- _PASSAGE PROVIDED_:

○ ○ ○ ○ ○ ○ ○

Interviewsand Articles

 

Guerrilla Beauty

by Trebbe Johnson, Jun 20, 2019


 

 


an excerpt from Trebbe Johnson's Radical Joy for Hard Times: Finding Meaning and Making Beauty in Earth's Broken Places (North Atlantic Books, 2018)

When I am given a gift, I feel moved, maybe a bit undeserving, as if I have inadvertently stepped beneath a stream of beneficence not specifically intended for me, but pouring all over me. My consciousness fills with awareness both of the gift and the giver, and gratitude spreads through me. This gratitude coalesces into a wish to give something back. I long to please my giver, endow that generous benefactor with something that will offer comfort, nourishment, and delight equal in measure to the bounty I have received from her or him, from God or grace. But when my benefactor is a place rather than a person, although I may be regularly aware of my delight or gratitude, it probably never occurs to me to offer thanks. A place does not choose me as its recipient, after all. And even if I did want to offer thanks, to whom would I direct it, and how? Does a place have consciousness; ? Can it can receive gratitude for what it has given just by virtue of being itself?

○ ○ ○ ○ ○ ○ ○

(Item-finding records)
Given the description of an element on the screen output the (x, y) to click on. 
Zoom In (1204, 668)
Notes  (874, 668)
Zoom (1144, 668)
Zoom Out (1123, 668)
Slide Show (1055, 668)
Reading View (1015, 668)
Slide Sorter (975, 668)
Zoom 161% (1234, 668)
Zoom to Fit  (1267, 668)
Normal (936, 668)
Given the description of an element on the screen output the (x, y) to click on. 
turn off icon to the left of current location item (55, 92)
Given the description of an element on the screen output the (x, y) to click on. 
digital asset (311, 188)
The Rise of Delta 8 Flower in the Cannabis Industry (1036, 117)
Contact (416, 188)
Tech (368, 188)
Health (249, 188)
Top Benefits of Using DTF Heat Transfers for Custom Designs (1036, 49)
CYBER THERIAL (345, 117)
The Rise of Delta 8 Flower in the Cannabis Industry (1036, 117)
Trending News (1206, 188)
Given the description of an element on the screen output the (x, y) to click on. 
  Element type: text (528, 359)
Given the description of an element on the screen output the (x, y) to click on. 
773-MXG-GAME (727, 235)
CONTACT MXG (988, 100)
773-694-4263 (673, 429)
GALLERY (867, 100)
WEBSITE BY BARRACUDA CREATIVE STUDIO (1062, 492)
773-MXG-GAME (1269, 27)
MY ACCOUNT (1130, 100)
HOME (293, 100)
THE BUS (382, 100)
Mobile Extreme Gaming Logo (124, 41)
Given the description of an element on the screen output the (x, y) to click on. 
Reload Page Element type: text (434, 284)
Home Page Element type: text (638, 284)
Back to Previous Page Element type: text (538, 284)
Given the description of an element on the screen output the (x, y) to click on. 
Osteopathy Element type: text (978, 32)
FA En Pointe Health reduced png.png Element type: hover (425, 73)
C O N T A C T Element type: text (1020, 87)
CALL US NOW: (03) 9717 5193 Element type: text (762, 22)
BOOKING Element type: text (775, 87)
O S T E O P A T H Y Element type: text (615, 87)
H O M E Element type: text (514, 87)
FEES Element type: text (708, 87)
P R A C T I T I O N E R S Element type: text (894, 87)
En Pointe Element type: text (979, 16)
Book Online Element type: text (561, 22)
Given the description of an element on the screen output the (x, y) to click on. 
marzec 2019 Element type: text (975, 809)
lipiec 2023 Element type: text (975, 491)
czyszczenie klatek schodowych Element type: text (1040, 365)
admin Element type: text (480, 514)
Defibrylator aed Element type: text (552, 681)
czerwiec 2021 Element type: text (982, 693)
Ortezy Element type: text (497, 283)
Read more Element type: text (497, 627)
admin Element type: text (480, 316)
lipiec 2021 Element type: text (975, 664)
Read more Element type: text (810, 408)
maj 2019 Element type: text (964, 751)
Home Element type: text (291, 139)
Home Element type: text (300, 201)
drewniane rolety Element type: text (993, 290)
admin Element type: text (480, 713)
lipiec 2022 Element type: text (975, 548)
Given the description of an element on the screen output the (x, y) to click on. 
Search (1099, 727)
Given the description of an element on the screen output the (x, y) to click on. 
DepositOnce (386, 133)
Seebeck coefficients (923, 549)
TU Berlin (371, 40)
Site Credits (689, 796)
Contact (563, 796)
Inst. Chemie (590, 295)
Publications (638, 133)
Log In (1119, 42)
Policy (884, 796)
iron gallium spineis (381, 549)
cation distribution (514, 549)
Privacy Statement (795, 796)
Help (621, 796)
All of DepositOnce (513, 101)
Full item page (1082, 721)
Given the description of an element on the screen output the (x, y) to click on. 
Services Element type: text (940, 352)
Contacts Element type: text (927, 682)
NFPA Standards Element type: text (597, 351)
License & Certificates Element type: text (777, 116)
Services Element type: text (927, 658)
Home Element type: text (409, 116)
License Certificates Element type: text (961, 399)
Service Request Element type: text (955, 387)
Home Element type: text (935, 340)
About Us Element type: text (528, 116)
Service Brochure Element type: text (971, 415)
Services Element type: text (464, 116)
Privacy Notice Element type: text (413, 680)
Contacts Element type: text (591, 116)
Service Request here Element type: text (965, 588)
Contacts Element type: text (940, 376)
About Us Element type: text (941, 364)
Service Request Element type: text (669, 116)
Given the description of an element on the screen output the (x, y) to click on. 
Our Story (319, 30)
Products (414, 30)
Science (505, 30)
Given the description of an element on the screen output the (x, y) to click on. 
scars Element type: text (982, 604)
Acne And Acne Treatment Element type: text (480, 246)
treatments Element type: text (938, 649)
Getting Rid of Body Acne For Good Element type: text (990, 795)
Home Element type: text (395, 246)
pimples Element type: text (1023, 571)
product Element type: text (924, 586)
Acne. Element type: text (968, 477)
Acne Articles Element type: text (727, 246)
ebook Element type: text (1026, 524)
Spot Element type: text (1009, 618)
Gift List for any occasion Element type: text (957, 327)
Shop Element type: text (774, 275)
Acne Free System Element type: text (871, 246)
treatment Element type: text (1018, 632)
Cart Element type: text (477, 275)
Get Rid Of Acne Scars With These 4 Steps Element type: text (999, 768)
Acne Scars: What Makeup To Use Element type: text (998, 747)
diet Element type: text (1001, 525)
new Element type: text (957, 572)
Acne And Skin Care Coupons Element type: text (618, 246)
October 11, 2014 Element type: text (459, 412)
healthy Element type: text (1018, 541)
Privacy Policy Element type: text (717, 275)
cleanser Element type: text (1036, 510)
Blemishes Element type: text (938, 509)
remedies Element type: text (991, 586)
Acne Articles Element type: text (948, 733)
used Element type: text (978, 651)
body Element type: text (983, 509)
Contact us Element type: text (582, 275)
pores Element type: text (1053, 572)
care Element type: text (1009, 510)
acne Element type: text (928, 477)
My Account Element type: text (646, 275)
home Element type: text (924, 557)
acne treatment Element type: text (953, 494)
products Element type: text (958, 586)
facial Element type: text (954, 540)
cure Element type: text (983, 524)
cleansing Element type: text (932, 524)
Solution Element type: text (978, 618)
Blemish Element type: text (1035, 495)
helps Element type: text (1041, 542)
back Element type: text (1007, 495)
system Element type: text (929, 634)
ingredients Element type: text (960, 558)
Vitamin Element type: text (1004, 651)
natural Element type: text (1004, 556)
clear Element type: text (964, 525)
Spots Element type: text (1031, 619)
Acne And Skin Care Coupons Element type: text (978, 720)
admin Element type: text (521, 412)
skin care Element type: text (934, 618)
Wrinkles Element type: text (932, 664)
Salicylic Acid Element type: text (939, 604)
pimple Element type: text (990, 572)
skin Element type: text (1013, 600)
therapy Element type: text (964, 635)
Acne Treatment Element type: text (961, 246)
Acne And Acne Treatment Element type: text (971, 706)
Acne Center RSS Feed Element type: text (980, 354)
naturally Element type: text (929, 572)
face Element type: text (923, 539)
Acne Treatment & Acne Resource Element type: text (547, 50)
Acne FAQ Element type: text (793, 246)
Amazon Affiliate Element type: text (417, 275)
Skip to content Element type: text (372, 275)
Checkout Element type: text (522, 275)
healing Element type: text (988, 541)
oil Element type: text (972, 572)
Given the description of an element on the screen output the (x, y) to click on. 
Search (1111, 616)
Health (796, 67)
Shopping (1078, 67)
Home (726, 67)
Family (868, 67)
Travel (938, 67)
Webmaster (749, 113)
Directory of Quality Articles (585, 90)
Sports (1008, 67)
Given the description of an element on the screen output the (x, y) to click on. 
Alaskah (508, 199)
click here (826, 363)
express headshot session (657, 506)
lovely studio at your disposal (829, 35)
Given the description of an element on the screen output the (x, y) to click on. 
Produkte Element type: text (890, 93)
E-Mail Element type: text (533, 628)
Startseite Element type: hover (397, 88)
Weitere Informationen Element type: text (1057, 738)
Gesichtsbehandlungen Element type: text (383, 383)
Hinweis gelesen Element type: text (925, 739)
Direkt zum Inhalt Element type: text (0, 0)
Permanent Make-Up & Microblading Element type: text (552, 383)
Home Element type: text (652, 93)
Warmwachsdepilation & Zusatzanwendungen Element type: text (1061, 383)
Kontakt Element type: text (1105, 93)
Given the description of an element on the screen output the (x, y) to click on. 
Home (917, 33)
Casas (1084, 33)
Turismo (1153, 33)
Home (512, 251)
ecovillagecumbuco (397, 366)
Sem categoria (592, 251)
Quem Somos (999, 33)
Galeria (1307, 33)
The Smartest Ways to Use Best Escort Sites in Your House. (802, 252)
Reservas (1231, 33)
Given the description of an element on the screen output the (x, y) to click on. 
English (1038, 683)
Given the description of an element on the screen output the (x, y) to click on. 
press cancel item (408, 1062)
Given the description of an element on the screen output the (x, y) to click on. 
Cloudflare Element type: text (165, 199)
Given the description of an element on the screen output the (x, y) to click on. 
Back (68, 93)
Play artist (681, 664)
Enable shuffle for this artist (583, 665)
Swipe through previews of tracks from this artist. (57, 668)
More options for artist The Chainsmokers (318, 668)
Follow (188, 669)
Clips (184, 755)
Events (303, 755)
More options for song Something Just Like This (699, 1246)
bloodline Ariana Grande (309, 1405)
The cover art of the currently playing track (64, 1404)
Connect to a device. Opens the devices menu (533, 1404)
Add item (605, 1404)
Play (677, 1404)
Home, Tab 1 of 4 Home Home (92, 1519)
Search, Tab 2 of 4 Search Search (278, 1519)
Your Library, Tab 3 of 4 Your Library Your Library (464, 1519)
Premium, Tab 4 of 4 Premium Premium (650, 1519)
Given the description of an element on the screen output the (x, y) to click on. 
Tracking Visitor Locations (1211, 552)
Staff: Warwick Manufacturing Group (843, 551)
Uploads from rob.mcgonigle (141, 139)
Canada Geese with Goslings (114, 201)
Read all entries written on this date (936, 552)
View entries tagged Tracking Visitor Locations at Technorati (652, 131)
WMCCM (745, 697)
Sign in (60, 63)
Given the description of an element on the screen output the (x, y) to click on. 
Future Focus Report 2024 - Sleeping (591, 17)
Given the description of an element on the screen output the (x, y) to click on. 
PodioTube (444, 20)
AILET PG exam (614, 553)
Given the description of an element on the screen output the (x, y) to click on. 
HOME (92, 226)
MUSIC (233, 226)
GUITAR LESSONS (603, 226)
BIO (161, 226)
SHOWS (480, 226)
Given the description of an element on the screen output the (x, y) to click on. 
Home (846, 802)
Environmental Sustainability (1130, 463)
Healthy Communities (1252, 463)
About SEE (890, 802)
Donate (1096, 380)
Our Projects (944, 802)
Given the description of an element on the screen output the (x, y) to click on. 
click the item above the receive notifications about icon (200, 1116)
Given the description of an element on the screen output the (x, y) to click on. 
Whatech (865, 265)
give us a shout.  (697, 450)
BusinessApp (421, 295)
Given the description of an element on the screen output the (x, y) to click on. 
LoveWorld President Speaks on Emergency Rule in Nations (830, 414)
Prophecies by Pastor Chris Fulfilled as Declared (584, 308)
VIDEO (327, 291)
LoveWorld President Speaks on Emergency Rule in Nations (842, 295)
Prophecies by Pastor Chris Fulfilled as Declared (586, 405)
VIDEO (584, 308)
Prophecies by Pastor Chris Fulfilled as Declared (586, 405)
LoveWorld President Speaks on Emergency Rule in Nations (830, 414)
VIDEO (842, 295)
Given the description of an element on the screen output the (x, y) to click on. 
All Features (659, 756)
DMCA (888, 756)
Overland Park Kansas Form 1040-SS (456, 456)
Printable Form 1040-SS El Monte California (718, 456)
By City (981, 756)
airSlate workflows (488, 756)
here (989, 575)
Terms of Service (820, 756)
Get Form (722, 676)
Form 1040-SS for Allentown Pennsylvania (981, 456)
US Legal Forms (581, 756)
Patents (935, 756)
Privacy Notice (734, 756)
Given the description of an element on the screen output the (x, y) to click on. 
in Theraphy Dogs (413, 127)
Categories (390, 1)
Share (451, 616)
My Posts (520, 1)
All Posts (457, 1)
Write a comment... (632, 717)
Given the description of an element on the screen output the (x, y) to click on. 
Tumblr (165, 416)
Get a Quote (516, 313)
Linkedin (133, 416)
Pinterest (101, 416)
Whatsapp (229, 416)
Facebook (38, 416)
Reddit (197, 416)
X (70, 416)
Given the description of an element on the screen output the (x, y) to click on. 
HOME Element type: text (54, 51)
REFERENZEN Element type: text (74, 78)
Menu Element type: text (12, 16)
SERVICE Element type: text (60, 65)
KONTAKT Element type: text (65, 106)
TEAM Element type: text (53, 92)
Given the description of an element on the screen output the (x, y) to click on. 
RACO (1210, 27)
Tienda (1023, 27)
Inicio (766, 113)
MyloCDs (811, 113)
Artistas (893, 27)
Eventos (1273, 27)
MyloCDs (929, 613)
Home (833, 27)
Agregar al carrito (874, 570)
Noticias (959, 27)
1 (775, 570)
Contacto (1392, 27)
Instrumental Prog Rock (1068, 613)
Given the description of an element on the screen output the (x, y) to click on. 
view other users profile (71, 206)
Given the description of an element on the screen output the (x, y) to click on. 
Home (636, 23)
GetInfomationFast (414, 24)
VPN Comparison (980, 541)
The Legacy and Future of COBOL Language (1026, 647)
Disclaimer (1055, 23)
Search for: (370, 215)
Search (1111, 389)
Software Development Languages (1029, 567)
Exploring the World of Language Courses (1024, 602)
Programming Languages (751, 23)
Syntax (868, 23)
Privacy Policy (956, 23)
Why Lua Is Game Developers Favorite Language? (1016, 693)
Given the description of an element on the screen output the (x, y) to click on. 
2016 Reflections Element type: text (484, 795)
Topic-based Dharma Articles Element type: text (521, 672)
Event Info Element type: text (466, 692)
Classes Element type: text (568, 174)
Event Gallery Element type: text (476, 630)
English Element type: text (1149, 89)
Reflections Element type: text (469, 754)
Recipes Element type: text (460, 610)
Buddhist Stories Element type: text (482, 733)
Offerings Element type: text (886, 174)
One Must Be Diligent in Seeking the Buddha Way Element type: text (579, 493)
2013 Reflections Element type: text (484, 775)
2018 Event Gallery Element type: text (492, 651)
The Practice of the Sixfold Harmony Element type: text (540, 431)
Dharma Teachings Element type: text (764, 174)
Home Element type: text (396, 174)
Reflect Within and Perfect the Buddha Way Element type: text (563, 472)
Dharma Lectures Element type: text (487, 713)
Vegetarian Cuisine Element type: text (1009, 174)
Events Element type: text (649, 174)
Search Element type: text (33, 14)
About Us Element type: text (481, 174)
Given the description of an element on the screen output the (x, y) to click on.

○ ○ ○ ○ ○ ○ ○

- _PROBLEMS AND TASKS_:
1 – In the passage on thanking a place, what does the writer say a place does not do?
2 – Reproduce the rows word for word, starting with the very first row and ending with the line that contains "Normal (936, 668)", both included.
The passage and the rows are unrelated to each other.

- _TASK RESPONSES_:
1 – A place does not choose the writer as its recipient.

2 –
Given the description of an element on the screen output the (x, y) to click on. 
Zoom In (1204, 668)
Notes  (874, 668)
Zoom (1144, 668)
Zoom Out (1123, 668)
Slide Show (1055, 668)
Reading View (1015, 668)
Slide Sorter (975, 668)
Zoom 161% (1234, 668)
Zoom to Fit  (1267, 668)
Normal (936, 668)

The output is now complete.